On his blog for the Washington Post, former Post Beijing Bureau Chief John Pomfret writes about the failures of China’s “soft power” efforts as the government propaganda machine changes tack:

For a few years there, the tone adopted by spokespeople of China’s government was downright suave. Background briefings. Check. A quiet drink with journalists. Check. Even a bowling event without a government minder. Check. But these days, it seems like someone has disinterred Cultural Revolution propagandist and Gang of Four member Zhang Chunqiao and put him at the helm.

After the March riots in Tibet, the Tibetan government proclaimed a “people’s war” against “splittism” (somebody should really tell them to lose that word) and the party boss there called the Dalai Lama “a jackal clothed in a monk’s robes, and a vicious devil who is a beast in human form.” A few days later the Ministry of Foreign Affairs called House Speaker Nancy Pelosi “disgusting.” And the amazing thing was the Chinese expected to be taken seriously.

Finally, there’s China’s “ship of shame” – packed with arms for the government of Zimbabwe’s president Robert Mugabe – on its own troubled journey to first South Africa and now Angola. In both places, dock workers refused to unload the weapons. It’s a coincidence but also a bad one because China has been focusing a lot of diplomatic capital on improving its ties to Africa and the rest of the Third World.

What does this all mean for China? To me, it means the end of an era of China’s “soft power.”
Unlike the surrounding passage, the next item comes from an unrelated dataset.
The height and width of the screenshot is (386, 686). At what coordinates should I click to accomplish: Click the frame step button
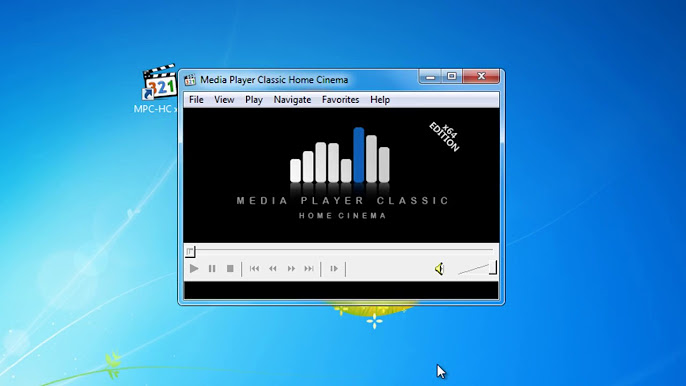(334, 269)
In the International Herald Tribune
, Howard French also writes about government propaganda efforts in the face of angry protests against Western media coverage and foreign support for Tibet:

Earlier this month, an editor from a Beijing newspaper told The South China Morning Post, a Hong Kong newspaper, of a notice circulated by the Chinese Communist Party calling for an “unprecedented, ferocious media war against the biased Western press.”

Another editor, who confirmed the directive, said in an interview this week: The Cafferty incident “is being used to demonize the Western media, reducing their credibility here. It’s a good opportunity for the official media and for the Communist Party.”
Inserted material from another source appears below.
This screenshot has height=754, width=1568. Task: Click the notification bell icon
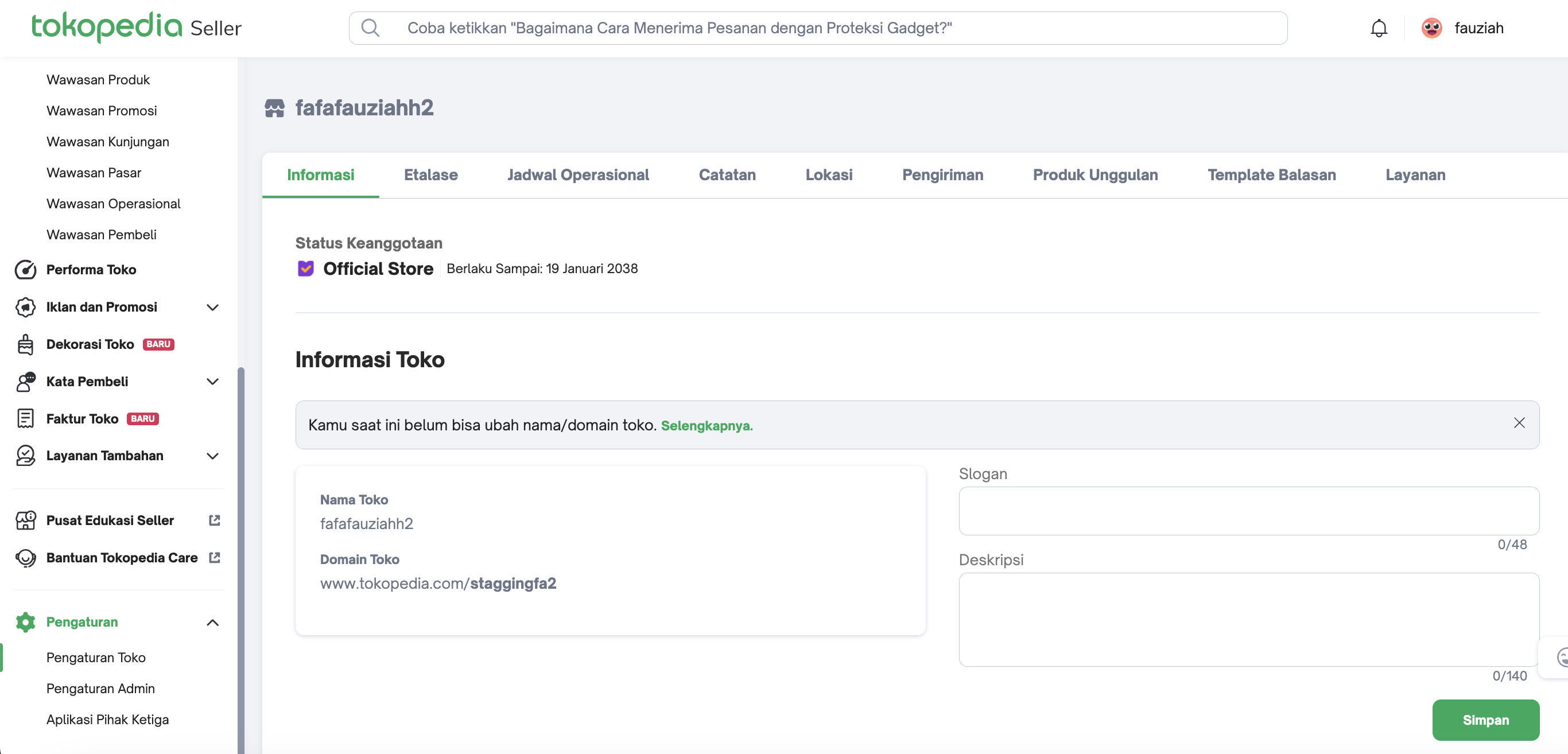(x=1379, y=28)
As “wars” go, this is one that relies on a particular asymmetry that depends upon keeping people here in the dark about all sorts of details. The public asks “why is the West brandishing Tibet to demonstrate against us” because it genuinely has little information about events, whether recent or more distant in that part of their country, save for a carefully pruned and officially sanctioned story line. While the Western media are accused of bias for supposedly giving short shrift to violence committed by rioting Tibetans in Lhasa on March 14, there is no mention in the Chinese media, not even at the level of allegations, of the deaths of numerous Tibetans in the ensuing crackdown. Tibet, meanwhile, has been closed to outsiders, enhancing the asymmetry.